They're related, but they're not the same thing: E.g. when analysing a JS-like language and you see "x = a + b" with raw memory content a = {0x1,0x2}, b = {0x3} you get x = {0x4,0x5,0x13,0x23} - because you can't tell if that + is a string concatenation or numerical addition.

Of course when analysing program code, you might want to carry type information with you. The math behind AI allows to combine basically any domain to a single domain without losing all the nice properties of the Galois connection. But usually you get away with tracking multiple domains simultaneously, since that's also a lot easier from an engineering perspective (someone has to understand and maintain that code for a few decades).

Edit: I recommend following funcDropShadow's advice.

I'll leave this link here for you: https://www.absint.com/astree/index.htm

If you are not convinced think about the name of the company during your next shower.

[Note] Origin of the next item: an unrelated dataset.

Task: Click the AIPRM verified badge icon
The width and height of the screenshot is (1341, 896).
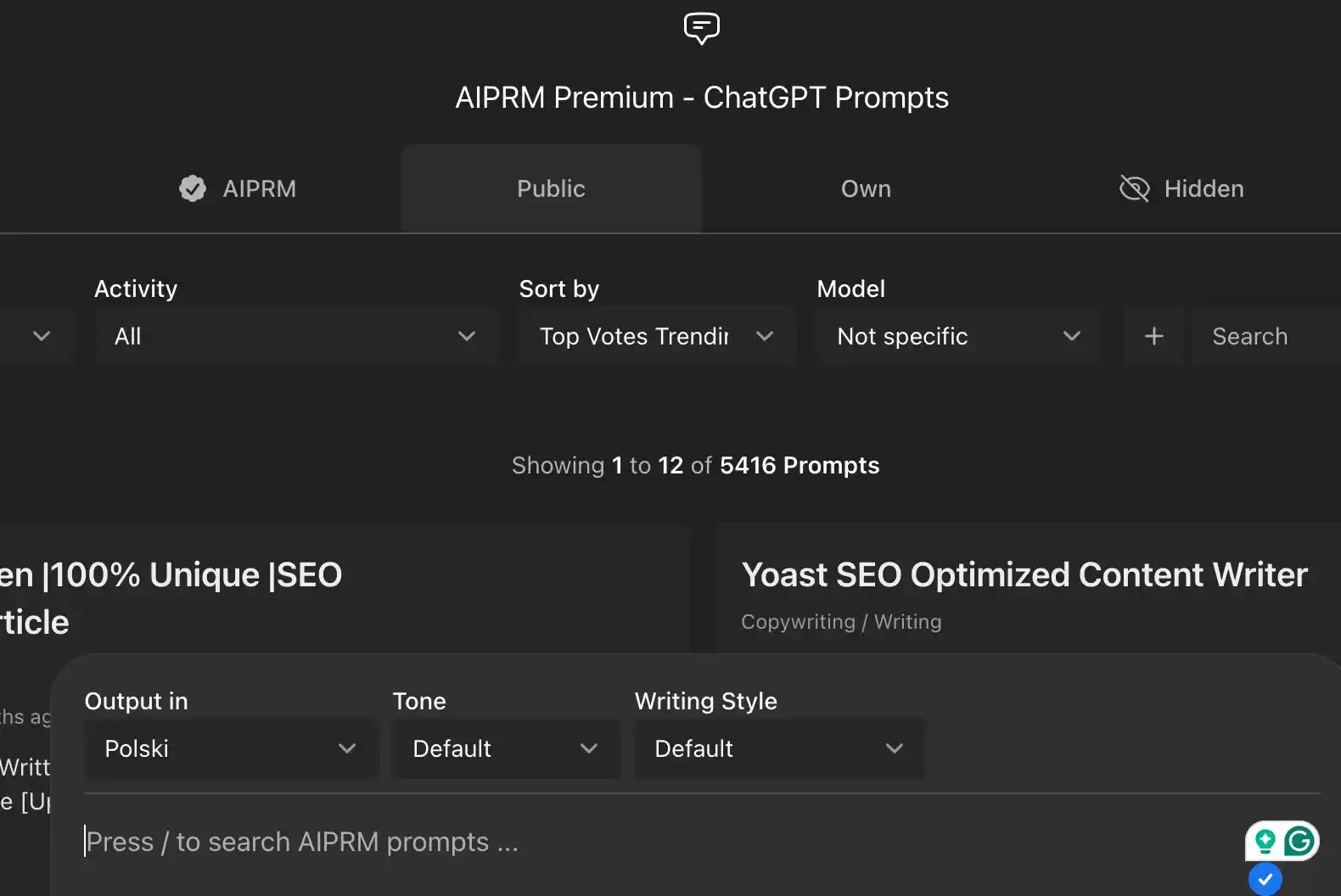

I'm not sure what you mean that they're the same thing. They're different domains with different transfer functions. There's even a recent ish paper exploring how they can be used to inform one another. Can you say more?
> type, known bits, known range

>I'm not sure what you mean that they're the same thing

they're all components of the type; i have no idea what pypy does with "known bits" but deducing "range" of a value is firmly/unanimously as "type refinement" (see https://en.wikipedia.org/wiki/Refinement_type) i.e. still a part/aspect/dimension of the type not of the value.

I think with a suitably expansive definition of “type” you can get pretty far in this direction.

I have personally used AI for control flow analysis of a toy OO language.